Reflections from MWC by Olof Schybergson
This year’s show promised us a new mobile horizon and whether it’s the buzz around Mozilla’s Firefox OS, Samsung’s Galaxy Note 8 or Ericsson’s web communication demo, they all point to a shift that we’re calling ‘the new complexity’.
Consider how many devices have recently converged: A phone used to be a phone; then it became a computer. The tablet used to be a smaller computer; now it’s also a phone. Your web browser now lets you make calls using IP. Your dedicated camera is becoming a sharing hub, controlled from your smartphone. Your watch tells you how many calories or steps you’ve taken: so is it a health monitor or a watch? Is the Yota device an e-reader or a smartphone?
It seems that everything finally is connected now, and after the relative order placed on things by the iOS and Android operating systems, things are getting complex again. It’s not only the dawn of new complexity for companies playing in the space, but also for the people who use them. As a result we’ll see the services battle reach a new high.
This presents two opportunities for companies:
- Be the ones who seamlessly connect everything and make sense of it. Apple has done it for last ten years, but is losing its lustre for some. Your connected home, connected car, wearables, eHealth: these are not areas that Apple looks to be throwing resources into, so who will make sense of it all for people?

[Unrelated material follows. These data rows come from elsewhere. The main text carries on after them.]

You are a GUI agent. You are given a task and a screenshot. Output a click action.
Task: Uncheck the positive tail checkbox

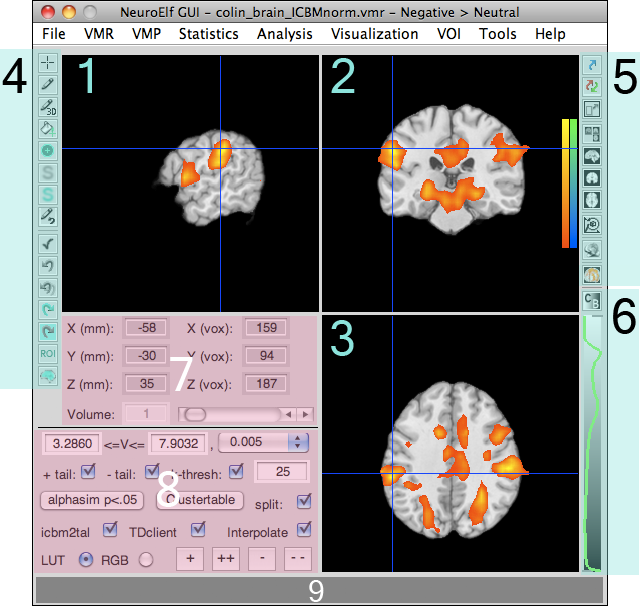(x=88, y=471)
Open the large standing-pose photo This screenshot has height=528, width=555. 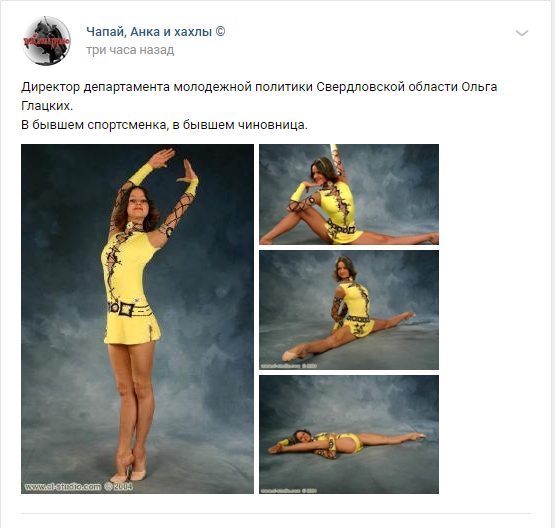137,318
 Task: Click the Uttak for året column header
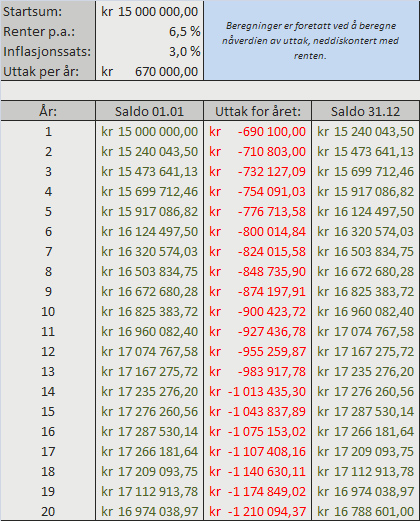[x=257, y=111]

- Focus on a targeted solution and keep the proposition narrow, to establish a clear beachhead in a crowded market. Early and successful examples include PayPal that’s become the dominant mobile payment provider without using NFC, Go Pro for action sports, or Dropbox for file sharing.
The core challenge for anyone operating in the ‘new complexity’ it’s that we must focus on people and create meaningful experiences that users don’t have to devote their lives to figuring out. Elegance and simplicity will reign and those who come out on tops will be those who are quick to put the user first, and who understand the value of simplicity in an increasingly bewildering digital world.